#### SUPPLIED MATERIAL:
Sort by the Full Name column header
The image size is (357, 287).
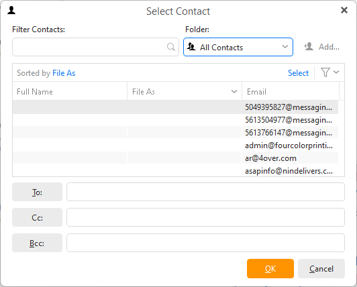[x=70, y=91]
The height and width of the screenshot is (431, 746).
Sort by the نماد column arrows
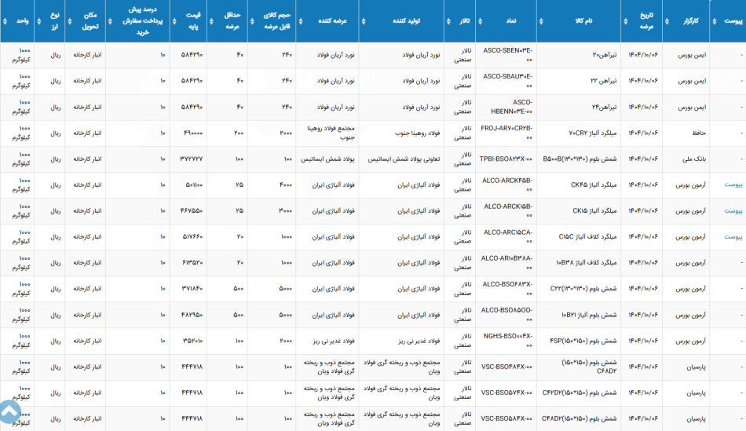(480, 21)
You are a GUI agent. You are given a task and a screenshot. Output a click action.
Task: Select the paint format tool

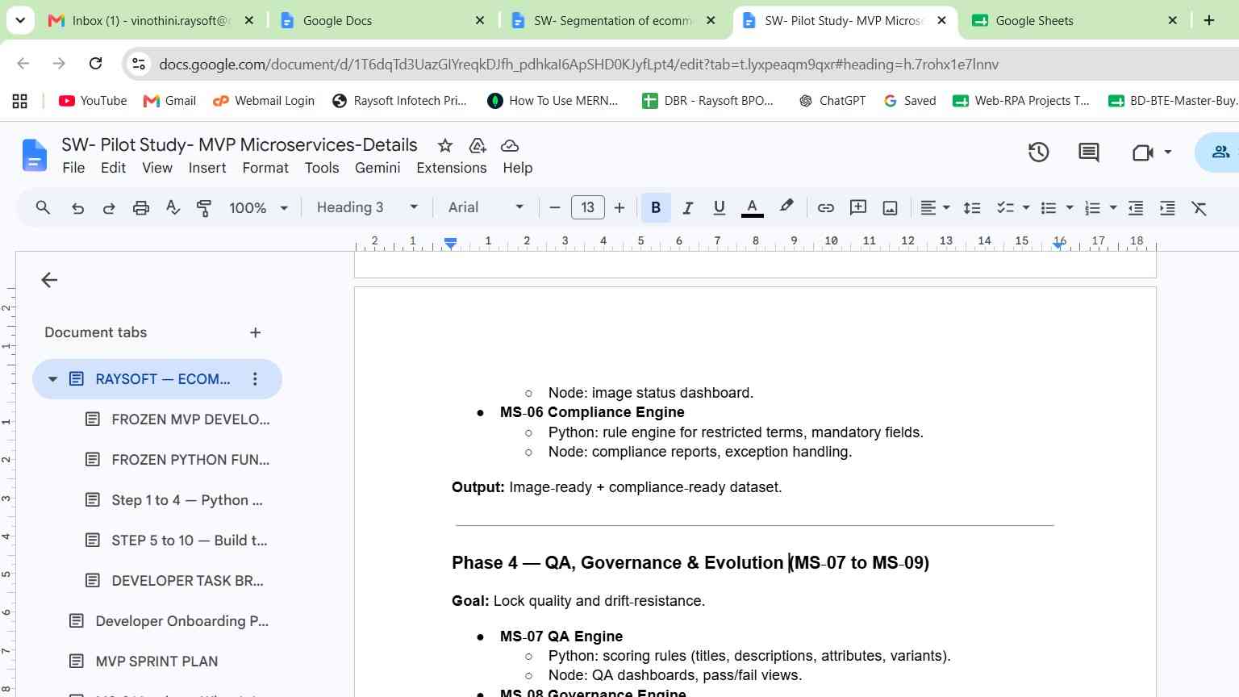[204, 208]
==
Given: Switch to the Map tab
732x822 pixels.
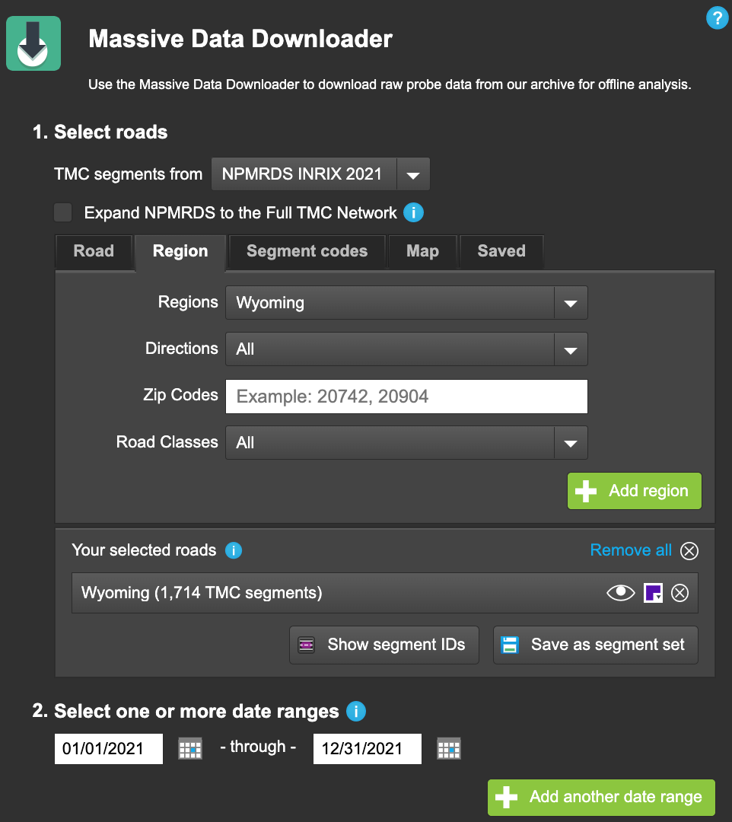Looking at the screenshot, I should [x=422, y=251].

#### STATED EXERCISE:
Look through the items and copy out each line that contains the word "column".

#### EXERCISE RESPONSE:
Sort by the Full Name column header
Sort by the نماد column arrows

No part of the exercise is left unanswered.